Select OK in the plate editing window to get back to the data analysis window. Right click any well and select
well labels>>>target names to change the plate IDs to the primer name. Look at 1 primer set at a time by
selecting only the wells on the plate layout corresponding to 1 primer set. Use screen capture to save a copy of
the curves.
Scrolling over individual wells in the plate layout with the cursor will highlight corresponding amplification
curves and spreadsheet values in the other windows (likewise, scrolling over individual curves or spreadsheet
values will also highlight like samples in the other windows). Scroll over any amplification curve and right
click>>>trace styles to color code the entire plate. Assign a novel color to each row to code by cDNA sample
for the entire plate.
Quantitative gene expression analysis
1. Select all of the data on the spreadsheet. Copy and paste into an excel spreadsheet.

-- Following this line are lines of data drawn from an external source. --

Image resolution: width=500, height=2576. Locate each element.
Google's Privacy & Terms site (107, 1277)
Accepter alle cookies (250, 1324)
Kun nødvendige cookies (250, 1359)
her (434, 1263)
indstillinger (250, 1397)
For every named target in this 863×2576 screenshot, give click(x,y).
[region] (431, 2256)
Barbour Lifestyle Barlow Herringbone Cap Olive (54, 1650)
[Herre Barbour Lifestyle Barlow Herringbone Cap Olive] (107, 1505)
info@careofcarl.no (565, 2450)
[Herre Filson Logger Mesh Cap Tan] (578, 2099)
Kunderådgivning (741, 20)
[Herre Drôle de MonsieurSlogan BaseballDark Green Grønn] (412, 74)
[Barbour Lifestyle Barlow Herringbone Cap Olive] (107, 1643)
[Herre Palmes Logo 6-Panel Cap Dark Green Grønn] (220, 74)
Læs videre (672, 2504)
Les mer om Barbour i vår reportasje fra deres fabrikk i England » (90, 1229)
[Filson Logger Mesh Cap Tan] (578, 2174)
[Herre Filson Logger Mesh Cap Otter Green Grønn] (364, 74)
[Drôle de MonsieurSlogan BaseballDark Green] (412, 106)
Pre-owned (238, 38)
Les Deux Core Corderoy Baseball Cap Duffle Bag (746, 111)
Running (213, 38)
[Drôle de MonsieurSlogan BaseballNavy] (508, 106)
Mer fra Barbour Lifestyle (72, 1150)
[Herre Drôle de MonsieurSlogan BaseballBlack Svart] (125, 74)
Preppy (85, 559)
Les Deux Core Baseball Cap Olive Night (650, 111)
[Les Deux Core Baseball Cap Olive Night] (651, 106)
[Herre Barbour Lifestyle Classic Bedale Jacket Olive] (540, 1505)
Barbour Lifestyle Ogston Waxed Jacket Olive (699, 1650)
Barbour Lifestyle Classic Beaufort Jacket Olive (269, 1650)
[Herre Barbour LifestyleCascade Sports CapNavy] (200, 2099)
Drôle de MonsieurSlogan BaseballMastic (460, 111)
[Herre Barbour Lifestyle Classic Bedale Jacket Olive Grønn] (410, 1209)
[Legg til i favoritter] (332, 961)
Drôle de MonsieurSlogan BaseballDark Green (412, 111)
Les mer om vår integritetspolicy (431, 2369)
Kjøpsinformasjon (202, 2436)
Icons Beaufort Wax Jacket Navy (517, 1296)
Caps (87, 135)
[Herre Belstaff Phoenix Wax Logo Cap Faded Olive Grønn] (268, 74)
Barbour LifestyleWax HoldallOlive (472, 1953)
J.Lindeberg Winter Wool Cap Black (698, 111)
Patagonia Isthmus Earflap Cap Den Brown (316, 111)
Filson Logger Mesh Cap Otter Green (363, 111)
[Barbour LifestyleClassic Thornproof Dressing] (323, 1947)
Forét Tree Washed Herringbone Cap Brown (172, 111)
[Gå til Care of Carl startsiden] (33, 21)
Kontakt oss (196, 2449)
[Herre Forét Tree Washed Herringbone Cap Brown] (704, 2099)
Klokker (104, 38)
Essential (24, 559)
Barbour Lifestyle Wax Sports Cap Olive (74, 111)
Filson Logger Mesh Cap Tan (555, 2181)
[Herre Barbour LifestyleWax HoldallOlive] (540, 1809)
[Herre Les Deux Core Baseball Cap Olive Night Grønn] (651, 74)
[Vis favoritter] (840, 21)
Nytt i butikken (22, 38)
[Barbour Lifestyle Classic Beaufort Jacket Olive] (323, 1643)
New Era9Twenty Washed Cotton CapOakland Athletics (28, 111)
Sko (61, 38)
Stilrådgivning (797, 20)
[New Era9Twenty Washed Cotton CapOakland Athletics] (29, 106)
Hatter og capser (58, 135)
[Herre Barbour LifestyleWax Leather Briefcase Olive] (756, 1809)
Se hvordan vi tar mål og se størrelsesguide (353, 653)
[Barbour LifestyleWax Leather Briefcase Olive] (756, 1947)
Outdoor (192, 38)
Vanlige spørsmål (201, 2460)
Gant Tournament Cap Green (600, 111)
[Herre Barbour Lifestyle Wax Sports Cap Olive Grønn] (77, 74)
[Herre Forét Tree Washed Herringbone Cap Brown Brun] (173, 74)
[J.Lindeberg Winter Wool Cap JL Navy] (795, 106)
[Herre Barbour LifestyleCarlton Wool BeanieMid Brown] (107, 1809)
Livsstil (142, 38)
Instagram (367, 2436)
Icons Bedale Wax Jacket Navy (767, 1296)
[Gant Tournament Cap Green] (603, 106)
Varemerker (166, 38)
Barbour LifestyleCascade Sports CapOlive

2. Copy and paste just the C(t) value of the corresponding house keeping gene. For example: C(t) value
of P4 housekeeping gene should align with the C(t) value of P4 gene of interest (GOI).
3. In the adjacent column, you have to calculate the Delta C(t) value. Delta C(t) value is the difference in
C(t) and housekeeping gene C(t) value. Formula to type in is: =F2-G2. Copy this formula to all the rows
beneath so you can have Delta C(t) value for all your samples.
4. The next step is to pick the sample that will be used for calculating Max C(t) value. Samples that you
will use as your 100% expression will be picked for calculating this. For example you can use P4 as a
100% expression if you want to compare to rd1 samples. The Max C(t) value is calculated by averaging
the Delta C(t) values of the sample that you pick for 100% expression. Formula to type in (just an
example): Average (H2:H4).
5. The next step is to calculate Delta Delta C(t). Subtract Max C(t) value from the Delta C(t) value.
Example formula for that is: =H2-Max C(t). Copy the same formula to all the rows below, so you can
have Delta Delta C(t) for all your samples.
6. The final step is calculating the % Expression. Formula for calculating this is: 100*2^-Delta Delta C(t)
value. Copy the same formula to all the rows below. Notice that the average % expression of the
sample replicates that you picked should always be close to a 100%.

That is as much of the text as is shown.